*** DATA SHOWN ***

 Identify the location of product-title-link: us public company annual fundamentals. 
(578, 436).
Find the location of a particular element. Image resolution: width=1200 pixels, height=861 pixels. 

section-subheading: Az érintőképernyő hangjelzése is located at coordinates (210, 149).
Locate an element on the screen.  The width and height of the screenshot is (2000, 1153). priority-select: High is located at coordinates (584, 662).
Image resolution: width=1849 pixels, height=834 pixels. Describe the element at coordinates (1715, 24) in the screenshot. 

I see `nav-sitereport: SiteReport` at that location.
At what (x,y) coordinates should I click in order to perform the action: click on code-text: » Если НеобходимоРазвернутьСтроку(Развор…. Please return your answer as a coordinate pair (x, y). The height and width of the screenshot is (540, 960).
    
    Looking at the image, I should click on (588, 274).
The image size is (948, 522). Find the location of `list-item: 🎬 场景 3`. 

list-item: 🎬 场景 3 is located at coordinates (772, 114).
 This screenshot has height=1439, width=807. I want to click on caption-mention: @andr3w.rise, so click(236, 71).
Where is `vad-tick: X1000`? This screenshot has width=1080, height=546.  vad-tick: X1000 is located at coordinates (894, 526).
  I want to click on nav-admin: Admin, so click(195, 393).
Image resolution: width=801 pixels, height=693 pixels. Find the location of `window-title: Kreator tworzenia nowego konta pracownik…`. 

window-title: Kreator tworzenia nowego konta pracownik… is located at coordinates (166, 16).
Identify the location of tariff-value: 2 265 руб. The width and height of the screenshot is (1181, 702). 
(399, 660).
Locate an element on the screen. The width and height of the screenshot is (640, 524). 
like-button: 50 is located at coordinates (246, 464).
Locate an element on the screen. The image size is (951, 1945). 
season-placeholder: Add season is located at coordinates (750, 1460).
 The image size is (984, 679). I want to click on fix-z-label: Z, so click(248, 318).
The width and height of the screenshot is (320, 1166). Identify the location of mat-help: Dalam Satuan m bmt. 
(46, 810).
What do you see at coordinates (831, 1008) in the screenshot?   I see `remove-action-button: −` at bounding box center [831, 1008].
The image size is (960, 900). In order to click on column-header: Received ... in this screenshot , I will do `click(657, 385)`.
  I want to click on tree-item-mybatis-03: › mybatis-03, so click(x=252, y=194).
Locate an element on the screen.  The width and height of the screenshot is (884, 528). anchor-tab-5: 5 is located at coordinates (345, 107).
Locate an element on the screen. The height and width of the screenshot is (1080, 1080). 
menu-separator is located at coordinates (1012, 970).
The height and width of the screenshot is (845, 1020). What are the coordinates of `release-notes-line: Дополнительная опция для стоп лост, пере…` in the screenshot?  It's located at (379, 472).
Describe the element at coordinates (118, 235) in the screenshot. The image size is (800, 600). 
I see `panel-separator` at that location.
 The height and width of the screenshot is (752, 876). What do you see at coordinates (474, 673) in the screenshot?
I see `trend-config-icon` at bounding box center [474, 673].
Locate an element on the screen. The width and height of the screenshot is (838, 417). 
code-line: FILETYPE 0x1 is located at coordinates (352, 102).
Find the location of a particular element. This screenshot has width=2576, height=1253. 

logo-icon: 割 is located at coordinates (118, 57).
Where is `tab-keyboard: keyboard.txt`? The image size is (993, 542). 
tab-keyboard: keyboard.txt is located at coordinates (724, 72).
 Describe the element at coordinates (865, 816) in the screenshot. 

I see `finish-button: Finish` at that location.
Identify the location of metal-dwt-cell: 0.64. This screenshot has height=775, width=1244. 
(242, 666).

***

- **WHAT THE TASK REQUIRES**
Please reproduce word for word everything from the line containing "The image size is (960, 900)." down to the end of the records.

- **ANSWER**
The image size is (960, 900). In order to click on column-header: Received ... in this screenshot , I will do `click(657, 385)`.
  I want to click on tree-item-mybatis-03: › mybatis-03, so click(x=252, y=194).
Locate an element on the screen.  The width and height of the screenshot is (884, 528). anchor-tab-5: 5 is located at coordinates (345, 107).
Locate an element on the screen. The height and width of the screenshot is (1080, 1080). 
menu-separator is located at coordinates (1012, 970).
The height and width of the screenshot is (845, 1020). What are the coordinates of `release-notes-line: Дополнительная опция для стоп лост, пере…` in the screenshot?  It's located at (379, 472).
Describe the element at coordinates (118, 235) in the screenshot. The image size is (800, 600). 
I see `panel-separator` at that location.
 The height and width of the screenshot is (752, 876). What do you see at coordinates (474, 673) in the screenshot?
I see `trend-config-icon` at bounding box center [474, 673].
Locate an element on the screen. The width and height of the screenshot is (838, 417). 
code-line: FILETYPE 0x1 is located at coordinates (352, 102).
Find the location of a particular element. This screenshot has width=2576, height=1253. 

logo-icon: 割 is located at coordinates (118, 57).
Where is `tab-keyboard: keyboard.txt`? The image size is (993, 542). 
tab-keyboard: keyboard.txt is located at coordinates (724, 72).
 Describe the element at coordinates (865, 816) in the screenshot. 

I see `finish-button: Finish` at that location.
Identify the location of metal-dwt-cell: 0.64. This screenshot has height=775, width=1244. 
(242, 666).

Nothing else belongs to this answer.